─── Document section ───

Several mass transfer operations occur in biomining processes related to the transport of nutrients, metabolic products and solubilized species. Of especial importance is the supply of oxygen and carbon dioxide from air to the cells. Carbon dioxide is the carbon source for microbial growth, while oxygen acts as the final electron acceptor of the overall oxidation reaction. In reactors these gases are usually supplied by bubbling air into the liquid. In order to be used by the cells, O₂ and CO₂ must dissolve in the liquid, a mass transfer operation that presents a high resistance and can become limiting for the overall process rate. At the usual pulp densities (term that refers to the solids concentration expressed in % weight/volume) of 10 to 18%, the supply of oxygen in a stirred tank or an air-lift column is usually enough to cope with the demand of the cell population, which is not very large due to the low growth rates and low cell concentrations. Nevertheless, at high pulp density oxygen transfer can become limiting, leading to low rates and low productivity. The very low content of CO₂ in air (0.03%) and the low pH of the liquid make carbon dioxide supply a difficult operation that in most cases is limiting. In order to relief this limitation extremely high air flows could be used, air could be enriched with CO₂, or the reactor could be pressurized in order to increase the CO₂ partial pressure. These three alternatives are easily realized at laboratory scale, but up to now they have not been able to be economically scaled-up.

─── Data extract ───

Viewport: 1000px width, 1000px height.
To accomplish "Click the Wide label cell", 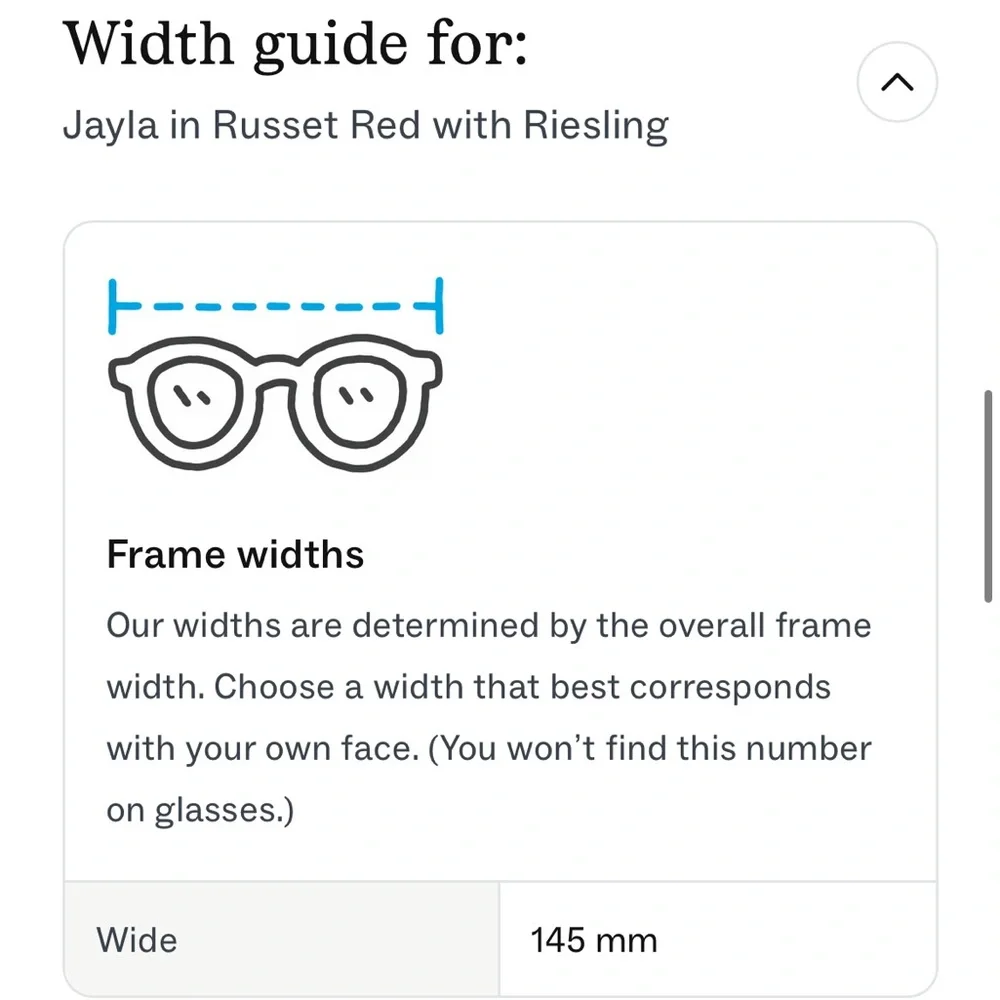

───

▶ [Exercise instructions]:
• 1. List the three alternatives that the passage on gas supply in biomining reactors gives for relieving the carbon dioxide limitation.
• 2. According to the passage on gas supply in biomining reactors, what is the content of CO₂ in air?
• 3. Pick up the passage on gas supply in biomining reactors after its final sentence and carry it forward.

▶ [Responses by item number]:
• 1.
- Using extremely high air flows
- Enriching the air with CO₂
- Pressurizing the reactor to increase the CO₂ partial pressure

• 2. 0.03%

• 3.
The CSTR is an ideal conception that implies a completely mixed content, so the exit stream has the same composition than the fluid within the reactor. The complex nature of the slurry makes the attainment of homogeneity especially difficult. Agitation has the double purpose of increasing the rate of mass and heat transfer and mixing the reactor content. Under conditions of insufficient agitation the transfer operations become limiting and the overall reaction performance will decline because of the appearance of zones of the fluid with insufficient nutrients and gasses or inadequate temperature and pH. Disk turbines have been used for several decades in tank reactors in the fermentation industry. Although this type of impeller is very efficient in providing high mass transfer coefficients, its mixing characteristics are rather poor and its power requirement is high. Moreover, the high shear stress exerted by the disk turbine on the fluid may also produce metabolic stress and cell growth inhibition. That is why new types of impellers have been developed, and today the hydrofoil impellers are of common use in the bioreactors used in gold mining. This type of impeller achieves a higher degree of slurry homogeneity and requires considerable less power.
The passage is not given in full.